■ EXERCISE REQUIREMENTS
For the data below, restate word for word only the lines from the line containing "Click the second" through the line containing "Given: Repost using the circular arrows icon", both ends included.

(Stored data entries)
________________________

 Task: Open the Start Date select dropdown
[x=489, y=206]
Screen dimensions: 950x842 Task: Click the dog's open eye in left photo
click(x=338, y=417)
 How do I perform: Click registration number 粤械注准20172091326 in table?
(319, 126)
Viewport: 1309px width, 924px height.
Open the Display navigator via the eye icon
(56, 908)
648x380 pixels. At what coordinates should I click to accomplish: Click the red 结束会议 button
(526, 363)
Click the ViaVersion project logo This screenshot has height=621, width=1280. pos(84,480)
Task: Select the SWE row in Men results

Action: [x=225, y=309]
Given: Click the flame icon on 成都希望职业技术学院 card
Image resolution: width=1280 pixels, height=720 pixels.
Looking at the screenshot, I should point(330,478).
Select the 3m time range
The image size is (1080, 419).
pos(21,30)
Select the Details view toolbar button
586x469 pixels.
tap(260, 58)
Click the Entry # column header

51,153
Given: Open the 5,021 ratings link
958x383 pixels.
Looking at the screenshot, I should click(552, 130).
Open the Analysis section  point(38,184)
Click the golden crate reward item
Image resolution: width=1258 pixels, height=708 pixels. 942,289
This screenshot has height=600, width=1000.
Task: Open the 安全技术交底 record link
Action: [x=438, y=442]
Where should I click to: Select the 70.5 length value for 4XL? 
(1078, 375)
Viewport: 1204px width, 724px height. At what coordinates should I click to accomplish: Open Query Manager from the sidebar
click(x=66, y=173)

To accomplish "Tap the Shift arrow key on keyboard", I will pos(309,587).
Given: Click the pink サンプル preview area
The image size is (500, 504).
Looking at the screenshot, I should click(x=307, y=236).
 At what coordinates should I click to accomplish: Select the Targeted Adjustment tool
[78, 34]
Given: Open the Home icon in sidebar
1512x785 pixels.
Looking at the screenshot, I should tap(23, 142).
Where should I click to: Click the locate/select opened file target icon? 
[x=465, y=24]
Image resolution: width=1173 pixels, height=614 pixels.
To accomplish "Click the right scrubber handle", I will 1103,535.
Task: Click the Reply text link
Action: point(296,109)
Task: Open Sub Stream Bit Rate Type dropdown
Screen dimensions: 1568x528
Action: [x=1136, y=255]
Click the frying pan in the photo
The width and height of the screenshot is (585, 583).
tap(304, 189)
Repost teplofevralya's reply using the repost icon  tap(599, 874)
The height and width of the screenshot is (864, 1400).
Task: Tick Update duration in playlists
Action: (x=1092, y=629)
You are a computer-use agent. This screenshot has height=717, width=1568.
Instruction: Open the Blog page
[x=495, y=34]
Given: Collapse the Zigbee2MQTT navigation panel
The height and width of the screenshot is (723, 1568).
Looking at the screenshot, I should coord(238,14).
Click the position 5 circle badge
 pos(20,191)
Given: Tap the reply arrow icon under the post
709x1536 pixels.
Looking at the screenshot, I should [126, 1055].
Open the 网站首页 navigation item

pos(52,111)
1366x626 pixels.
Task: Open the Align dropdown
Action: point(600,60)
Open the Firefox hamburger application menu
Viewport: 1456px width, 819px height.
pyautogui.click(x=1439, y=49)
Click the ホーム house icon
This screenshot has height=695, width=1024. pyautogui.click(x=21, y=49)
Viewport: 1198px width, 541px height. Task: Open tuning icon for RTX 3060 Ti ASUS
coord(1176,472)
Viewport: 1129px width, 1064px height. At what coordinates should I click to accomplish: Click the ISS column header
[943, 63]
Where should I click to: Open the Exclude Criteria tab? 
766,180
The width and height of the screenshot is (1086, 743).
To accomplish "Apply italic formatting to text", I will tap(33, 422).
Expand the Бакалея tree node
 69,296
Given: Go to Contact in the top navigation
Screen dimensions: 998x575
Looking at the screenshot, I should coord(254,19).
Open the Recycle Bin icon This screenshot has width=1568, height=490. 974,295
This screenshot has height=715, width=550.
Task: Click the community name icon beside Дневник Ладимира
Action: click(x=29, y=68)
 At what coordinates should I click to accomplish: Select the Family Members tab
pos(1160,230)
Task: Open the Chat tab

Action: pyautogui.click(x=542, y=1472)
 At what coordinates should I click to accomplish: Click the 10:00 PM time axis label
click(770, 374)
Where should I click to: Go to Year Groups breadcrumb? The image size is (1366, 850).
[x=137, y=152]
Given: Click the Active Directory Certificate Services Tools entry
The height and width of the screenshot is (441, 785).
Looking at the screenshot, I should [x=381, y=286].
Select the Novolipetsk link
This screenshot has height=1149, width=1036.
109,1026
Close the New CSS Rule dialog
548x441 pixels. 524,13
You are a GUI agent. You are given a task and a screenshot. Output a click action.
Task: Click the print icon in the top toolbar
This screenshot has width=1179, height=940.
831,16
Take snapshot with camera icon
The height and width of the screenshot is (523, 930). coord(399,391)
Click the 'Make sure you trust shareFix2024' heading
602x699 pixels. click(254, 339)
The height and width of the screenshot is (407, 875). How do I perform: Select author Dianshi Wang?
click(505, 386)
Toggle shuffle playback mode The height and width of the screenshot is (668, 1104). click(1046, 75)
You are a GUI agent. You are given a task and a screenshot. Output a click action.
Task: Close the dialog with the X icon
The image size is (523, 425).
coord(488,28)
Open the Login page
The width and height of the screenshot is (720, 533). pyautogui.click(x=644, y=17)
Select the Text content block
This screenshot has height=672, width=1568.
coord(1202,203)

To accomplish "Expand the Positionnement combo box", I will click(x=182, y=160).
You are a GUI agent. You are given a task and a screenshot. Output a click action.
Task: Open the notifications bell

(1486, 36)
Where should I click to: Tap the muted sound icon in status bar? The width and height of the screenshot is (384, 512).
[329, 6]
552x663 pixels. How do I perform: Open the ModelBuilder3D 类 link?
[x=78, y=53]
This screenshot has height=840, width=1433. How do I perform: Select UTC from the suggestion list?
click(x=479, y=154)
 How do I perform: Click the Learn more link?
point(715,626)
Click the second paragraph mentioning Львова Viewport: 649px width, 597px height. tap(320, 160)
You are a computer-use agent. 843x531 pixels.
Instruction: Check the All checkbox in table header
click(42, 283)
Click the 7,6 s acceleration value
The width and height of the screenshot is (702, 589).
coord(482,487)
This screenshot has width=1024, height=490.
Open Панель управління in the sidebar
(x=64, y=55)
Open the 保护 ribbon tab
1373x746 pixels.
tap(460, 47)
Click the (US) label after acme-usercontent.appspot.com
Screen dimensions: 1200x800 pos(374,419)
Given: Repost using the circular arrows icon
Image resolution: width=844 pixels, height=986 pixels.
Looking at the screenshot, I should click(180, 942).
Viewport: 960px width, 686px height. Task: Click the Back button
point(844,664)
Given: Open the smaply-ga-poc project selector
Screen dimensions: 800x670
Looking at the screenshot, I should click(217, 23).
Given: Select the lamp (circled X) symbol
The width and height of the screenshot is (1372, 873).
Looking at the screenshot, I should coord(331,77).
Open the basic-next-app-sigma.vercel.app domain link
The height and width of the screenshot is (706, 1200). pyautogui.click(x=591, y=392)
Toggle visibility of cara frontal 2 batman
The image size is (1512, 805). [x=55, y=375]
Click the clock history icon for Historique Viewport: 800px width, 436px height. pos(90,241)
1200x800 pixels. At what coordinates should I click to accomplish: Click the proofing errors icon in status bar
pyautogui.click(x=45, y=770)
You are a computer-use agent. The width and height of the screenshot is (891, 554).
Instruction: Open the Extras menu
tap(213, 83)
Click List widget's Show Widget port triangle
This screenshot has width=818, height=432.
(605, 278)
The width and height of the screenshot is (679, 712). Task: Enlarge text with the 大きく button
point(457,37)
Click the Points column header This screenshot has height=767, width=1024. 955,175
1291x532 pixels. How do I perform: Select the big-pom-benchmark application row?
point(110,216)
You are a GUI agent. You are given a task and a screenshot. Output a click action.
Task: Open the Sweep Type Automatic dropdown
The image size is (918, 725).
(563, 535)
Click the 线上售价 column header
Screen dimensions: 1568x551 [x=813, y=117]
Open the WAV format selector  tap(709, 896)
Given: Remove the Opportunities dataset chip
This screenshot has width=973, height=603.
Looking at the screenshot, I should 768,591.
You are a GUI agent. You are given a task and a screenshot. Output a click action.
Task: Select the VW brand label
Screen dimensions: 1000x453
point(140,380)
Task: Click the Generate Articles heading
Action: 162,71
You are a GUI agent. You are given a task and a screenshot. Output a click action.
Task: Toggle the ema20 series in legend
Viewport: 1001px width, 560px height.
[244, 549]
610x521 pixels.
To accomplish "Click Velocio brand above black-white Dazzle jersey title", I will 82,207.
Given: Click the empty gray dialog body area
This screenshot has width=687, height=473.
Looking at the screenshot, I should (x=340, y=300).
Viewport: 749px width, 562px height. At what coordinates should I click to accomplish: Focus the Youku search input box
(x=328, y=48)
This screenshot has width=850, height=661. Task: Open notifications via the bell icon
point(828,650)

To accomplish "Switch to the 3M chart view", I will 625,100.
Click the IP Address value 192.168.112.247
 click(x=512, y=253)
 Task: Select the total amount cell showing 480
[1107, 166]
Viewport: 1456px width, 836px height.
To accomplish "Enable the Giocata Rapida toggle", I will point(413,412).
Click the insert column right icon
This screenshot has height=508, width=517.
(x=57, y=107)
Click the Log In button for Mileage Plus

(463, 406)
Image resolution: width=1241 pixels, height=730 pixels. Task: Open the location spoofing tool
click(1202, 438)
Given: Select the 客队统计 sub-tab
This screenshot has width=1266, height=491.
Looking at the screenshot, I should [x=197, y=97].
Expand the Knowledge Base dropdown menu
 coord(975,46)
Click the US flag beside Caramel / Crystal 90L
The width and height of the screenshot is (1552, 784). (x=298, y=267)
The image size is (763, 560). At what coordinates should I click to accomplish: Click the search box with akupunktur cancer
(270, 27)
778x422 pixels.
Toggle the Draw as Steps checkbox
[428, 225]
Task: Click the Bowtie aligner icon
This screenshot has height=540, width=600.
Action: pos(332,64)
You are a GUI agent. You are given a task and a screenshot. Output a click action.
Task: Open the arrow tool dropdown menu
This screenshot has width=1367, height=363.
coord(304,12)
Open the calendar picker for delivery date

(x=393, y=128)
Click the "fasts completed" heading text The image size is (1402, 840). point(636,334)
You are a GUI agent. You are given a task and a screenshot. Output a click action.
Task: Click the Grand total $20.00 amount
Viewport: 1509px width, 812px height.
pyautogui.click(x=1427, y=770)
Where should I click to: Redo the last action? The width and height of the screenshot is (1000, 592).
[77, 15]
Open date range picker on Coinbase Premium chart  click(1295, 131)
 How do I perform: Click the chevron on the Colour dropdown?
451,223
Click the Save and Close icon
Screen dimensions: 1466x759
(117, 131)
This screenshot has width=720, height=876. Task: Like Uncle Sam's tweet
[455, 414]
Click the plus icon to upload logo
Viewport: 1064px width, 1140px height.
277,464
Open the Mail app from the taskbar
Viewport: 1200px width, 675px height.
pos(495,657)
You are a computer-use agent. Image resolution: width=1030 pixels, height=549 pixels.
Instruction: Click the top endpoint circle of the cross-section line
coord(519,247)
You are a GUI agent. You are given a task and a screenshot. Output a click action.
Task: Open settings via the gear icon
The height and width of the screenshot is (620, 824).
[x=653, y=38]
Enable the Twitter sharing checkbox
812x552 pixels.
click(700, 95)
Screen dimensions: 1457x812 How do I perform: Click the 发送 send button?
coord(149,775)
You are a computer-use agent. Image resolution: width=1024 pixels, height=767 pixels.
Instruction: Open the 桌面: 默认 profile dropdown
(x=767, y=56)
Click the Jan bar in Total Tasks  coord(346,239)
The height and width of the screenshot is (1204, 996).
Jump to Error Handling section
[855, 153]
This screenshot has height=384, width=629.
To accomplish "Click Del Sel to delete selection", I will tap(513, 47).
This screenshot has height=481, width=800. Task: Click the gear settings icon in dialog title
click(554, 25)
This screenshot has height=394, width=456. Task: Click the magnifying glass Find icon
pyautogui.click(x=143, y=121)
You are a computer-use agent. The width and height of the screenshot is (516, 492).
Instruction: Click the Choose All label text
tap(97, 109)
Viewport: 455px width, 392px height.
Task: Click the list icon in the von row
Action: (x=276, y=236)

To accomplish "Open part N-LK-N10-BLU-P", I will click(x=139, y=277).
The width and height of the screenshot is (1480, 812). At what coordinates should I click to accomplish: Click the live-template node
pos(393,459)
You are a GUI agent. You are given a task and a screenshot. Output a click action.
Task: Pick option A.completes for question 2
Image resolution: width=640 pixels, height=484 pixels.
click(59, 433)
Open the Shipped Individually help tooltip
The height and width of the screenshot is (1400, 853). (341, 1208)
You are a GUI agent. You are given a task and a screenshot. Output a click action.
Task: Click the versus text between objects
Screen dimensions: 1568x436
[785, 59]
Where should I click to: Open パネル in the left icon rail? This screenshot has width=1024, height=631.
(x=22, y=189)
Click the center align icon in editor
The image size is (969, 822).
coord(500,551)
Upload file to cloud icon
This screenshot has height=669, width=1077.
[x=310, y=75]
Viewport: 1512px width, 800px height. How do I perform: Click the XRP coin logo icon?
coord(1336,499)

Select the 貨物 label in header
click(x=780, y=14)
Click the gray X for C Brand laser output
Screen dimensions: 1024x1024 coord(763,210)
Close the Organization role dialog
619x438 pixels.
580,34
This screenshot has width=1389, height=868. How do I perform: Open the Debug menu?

________________________

■ SOLUTION TO THIS TASK
Click the second paragraph mentioning Львова Viewport: 649px width, 597px height. tap(320, 160)
You are a computer-use agent. 843x531 pixels.
Instruction: Check the All checkbox in table header
click(42, 283)
Click the 7,6 s acceleration value
The width and height of the screenshot is (702, 589).
coord(482,487)
This screenshot has width=1024, height=490.
Open Панель управління in the sidebar
(x=64, y=55)
Open the 保护 ribbon tab
1373x746 pixels.
tap(460, 47)
Click the (US) label after acme-usercontent.appspot.com
Screen dimensions: 1200x800 pos(374,419)
Given: Repost using the circular arrows icon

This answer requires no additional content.